The State of Israel and its citizens this week remember their fallen soldiers and pay homage to those who sacrificed it all for the continued independence of the one and only Jewish state. The amount of wars, military operations and terrorist attacks provide all too many heroic stories of Israel Defense Forces’ soldiers whose courage on the battlefield saved many, but cost them their lives.
Among them is the story of Joseph Levi, short and seemingly uneventful, yet whose impact had a significant effect on future U.S.-Israel relations.
U.S. Gen. Alexander Haig was known as a great friend of Israel. As Secretary of State, during President Ronald Reagan’s first two years in office, he was the only one who defended Israel’s strike on Iraq’s Osirak nuclear reactor in 1981. He went even further, saying not only should the United States refrain from criticizing Israel, it should thank Israel for taking action. In front of a Cabinet more than ready to condemn Israel, Haig said to Reagan, “One day you will get on your knees and thank Israel for doing that [attacking Iraq].”

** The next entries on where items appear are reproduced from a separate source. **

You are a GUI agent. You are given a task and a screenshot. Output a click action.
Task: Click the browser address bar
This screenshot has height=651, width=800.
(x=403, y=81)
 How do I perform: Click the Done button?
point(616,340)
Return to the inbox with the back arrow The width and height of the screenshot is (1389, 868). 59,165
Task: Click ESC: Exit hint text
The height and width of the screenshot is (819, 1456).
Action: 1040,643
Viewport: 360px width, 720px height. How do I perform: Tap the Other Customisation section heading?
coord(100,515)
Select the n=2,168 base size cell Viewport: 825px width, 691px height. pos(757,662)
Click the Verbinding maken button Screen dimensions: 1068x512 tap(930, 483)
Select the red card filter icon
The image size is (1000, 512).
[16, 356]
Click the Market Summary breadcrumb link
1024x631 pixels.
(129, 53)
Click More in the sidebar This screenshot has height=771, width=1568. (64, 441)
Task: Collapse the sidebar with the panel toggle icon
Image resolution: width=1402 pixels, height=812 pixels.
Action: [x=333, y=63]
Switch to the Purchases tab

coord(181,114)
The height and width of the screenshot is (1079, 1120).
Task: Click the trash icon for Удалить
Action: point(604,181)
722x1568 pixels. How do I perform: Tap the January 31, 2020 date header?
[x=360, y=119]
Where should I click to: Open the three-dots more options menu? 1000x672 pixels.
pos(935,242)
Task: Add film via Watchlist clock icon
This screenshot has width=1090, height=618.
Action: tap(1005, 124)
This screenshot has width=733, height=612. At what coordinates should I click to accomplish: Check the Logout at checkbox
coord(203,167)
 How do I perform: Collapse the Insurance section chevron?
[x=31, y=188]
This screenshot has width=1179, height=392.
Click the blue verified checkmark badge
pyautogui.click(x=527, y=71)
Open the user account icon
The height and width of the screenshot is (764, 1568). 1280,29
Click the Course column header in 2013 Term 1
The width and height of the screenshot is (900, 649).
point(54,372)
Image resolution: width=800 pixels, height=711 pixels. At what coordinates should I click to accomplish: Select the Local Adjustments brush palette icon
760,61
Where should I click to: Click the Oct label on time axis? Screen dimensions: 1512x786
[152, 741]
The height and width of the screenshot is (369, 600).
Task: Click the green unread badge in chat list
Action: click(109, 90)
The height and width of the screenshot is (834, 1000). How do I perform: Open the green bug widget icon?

Whether that scenario ever happened is unknown, however, 10 year later after the United States defeated Iraq in the Gulf war, U.S. Defense Secretary Dick Cheney made two phone calls. He writes in his memoirs that he called Reagan to thank him for building up the U.S. armed forces throughout the 1980s, and he called David Ivri, commander of the Israeli Air Force during the bombing of Osirak, to thank him for making the war much easier for America.
Thus, it was only natural that Alexander Haig’s resignation as Secretary of State worried Israel’s friends. Moreover, his replacement was George Schultz, an executive at Bechtel—an oil company associated with various Arab countries—and thus it seemed Israel would be at odds again with the State Department. However, Schultz turned out to be a friend.
Many people recall events in their lives that significantly impacted who they are and how they think. Sometimes, these events can change a person’s opinion from one extreme to the other. Schultz, during an event at the Washington Institute for Near East Policy in 2007, told a story about a young Israeli soldier who had a deep influence on him, exemplifying how one man’s actions can influence a country’s policy.
“Here I am in 1967, dean at the University of Chicago. As dean, after the end of each quarter, I held a party at my house for students who were at the top that made the dean’s list; they could bring their girlfriends or wives. And always, there was a young man there named Joseph Levy; he was on the dean’s list all the time. He wasn’t just smart, he was savvy; you could just see that this young man had it all, just had a way about him, wonderful!
“And I had hardly heard that the Six-Day war started when I heard that Joseph Levy had been killed. He had somehow understood what was happening; he went right back to Israel; he was a tank commander, and he was killed. I remember it so well, and it made a deep impact on me because I said to myself, ‘What kind of a country must this be that can command that kind of loyalty from such a talented young man?’ I think probably a lot of people in the U.S. had experiences at that time, and they stay with you and have an impact on your feelings.”
Some try to influence events and processes through speaking, writing and various types of activism. And sometimes, the greatest impact is made by the person who doesn’t try to influence, but rather lives faithfully according to his ideals and values.
Gideon Israel is the director of the Jerusalem Washington Center.